“Learning is an ornament in prosperity, a refuge in adversity, and a provision in old age.”
Aristotle got this correct, I believe. Some of my family members always thought I was seriously lacking in my non-existent zest for football, alcohol, recreational drugs, the bar scene, the daring. My mother, who had more than a small problem with nymphomania, thought I was born at the age of 40. Certainly she had no respect for a daughter who liked to read. Really, being an introvert has served me well and kept me away from many of those places where people are likely to gamble with their money, their health, their resources, their bodies. I am not boasting, to be clear. I always envied people who could just to out and “have a good time”. But it’s been many decades since my failure to chug kegs has puzzled people.

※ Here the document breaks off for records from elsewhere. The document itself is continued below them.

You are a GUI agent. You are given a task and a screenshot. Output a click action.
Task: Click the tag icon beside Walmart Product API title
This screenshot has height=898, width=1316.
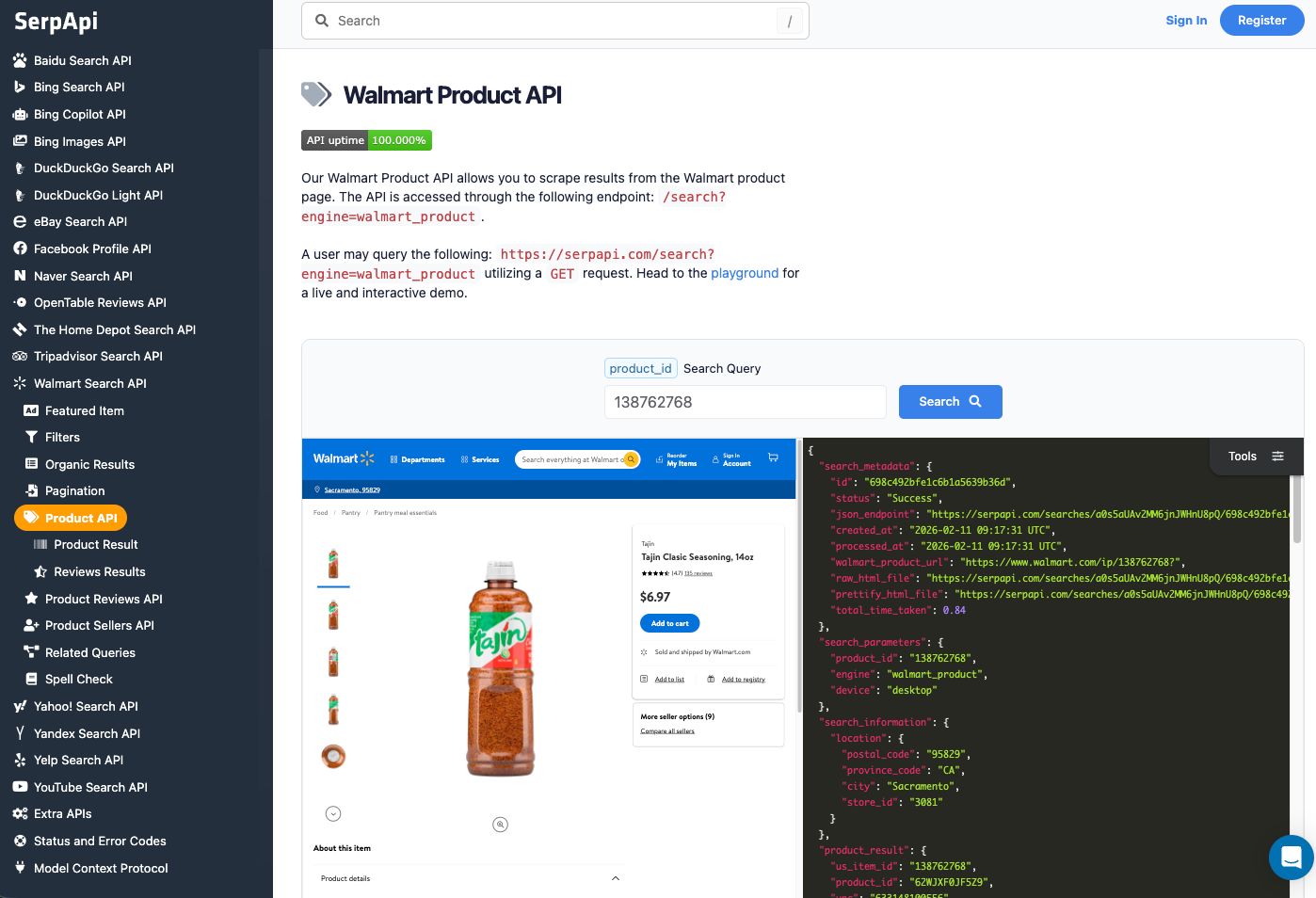coord(316,95)
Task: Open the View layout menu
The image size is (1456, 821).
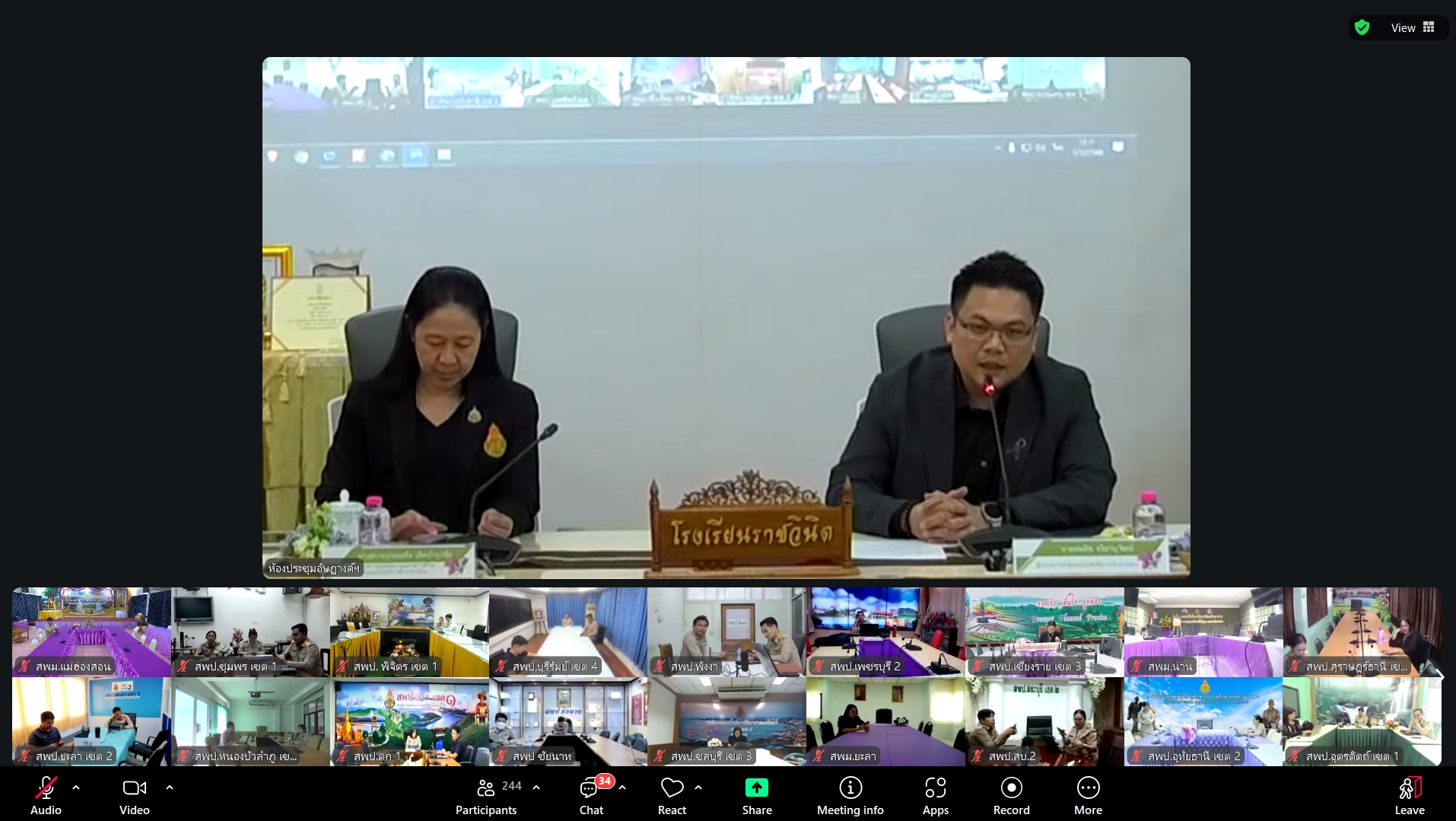Action: tap(1412, 28)
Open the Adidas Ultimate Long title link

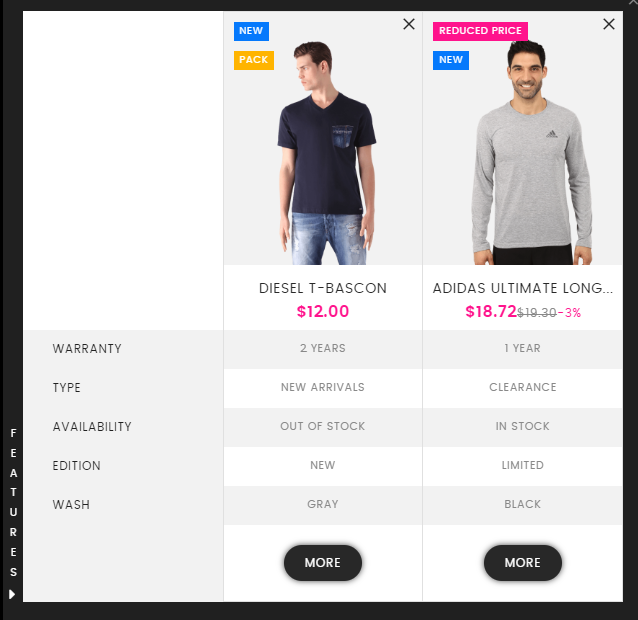coord(523,288)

My light is flickering but I am certainly reaping the rewards of my investment in education. Reading and listening to music and kissing cats. That’s what I was like when Eisenhower was president and my education has sustained my interest in many topics.
Sometimes I have a little fantasy: what would my quarters look like if everything came alive?!! If all the bookcases turned to trees, if all the books and papers returned to their previous incarnation. If that food in the refrigerator—the milk. How many cows? What did they look like?

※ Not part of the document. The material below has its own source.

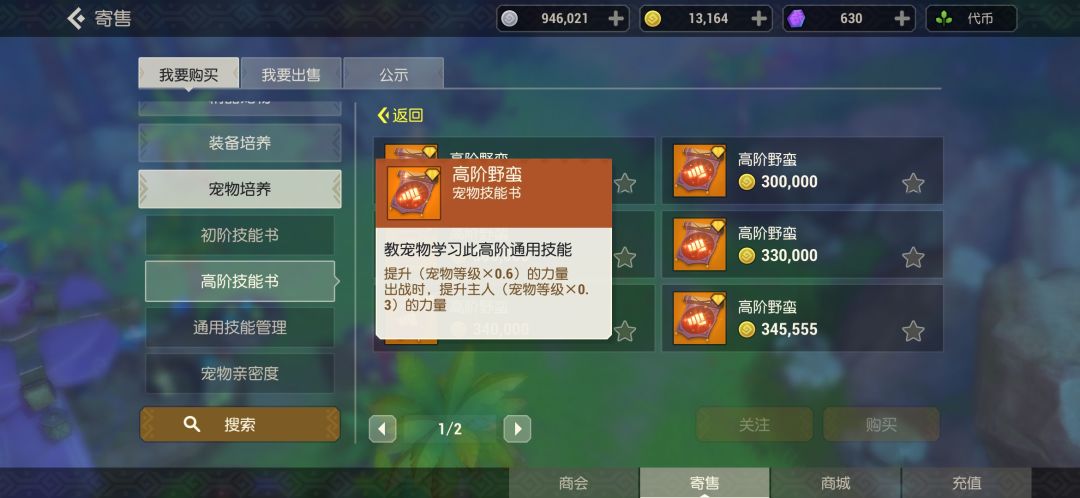Add silver coins with plus icon
The width and height of the screenshot is (1080, 498).
point(616,19)
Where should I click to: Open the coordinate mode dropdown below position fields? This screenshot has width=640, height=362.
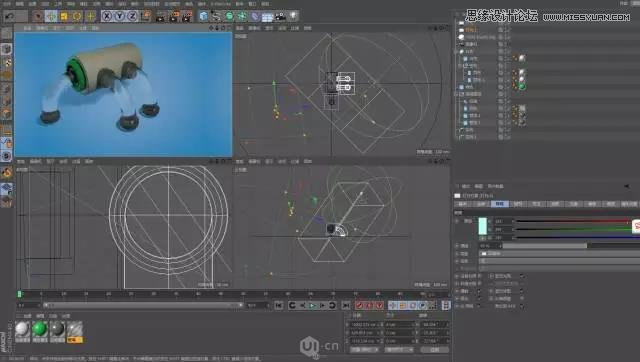pos(363,350)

I imagine this collection of stuff going back to its beginnings—some tiny calves; many trees; cotton coerced from the ground; the tea from China and the ink from Japan and the pictures from France.
I look at my books and see Thomas Mann bedded down between Wilkie Collins and Iris Murdoch. My poetry is in disarray: look at Sophie Hannah cuddling with Ben Jonson! “Eugene Onegin” is placed between two Barbara Pym novels. How puzzling for a Pym heroine to see the cold-hearted Onegin turn his back on a warmly offered macaroni cheese.
I have some odd little niches: I always like to buy sheets and pillow-cases that represent cowboy culture with spurs and boots.
I am, of course, not the only Salmagundi spirit around. But my rooms rhyme so much with the way they looked almost 70 years ago. Music, books, cats. I hope I don’t sound smug—one can only lead an unquiet existence in this world of savage inequality where 600 narcissistic billionaires are accounted to be of much greater importance than the 15 million (or more) children living in poverty. Or the 2.1 million native Americans.
Frankly, I’m glad I don’t have any money to speak of. I read that one of our billionaires (and not our wealthiest) earns $23,148 per minute and about $32 million each day. I cannot think of one single item I could buy that would offer ease and solace in my old age that I am capable of enjoying.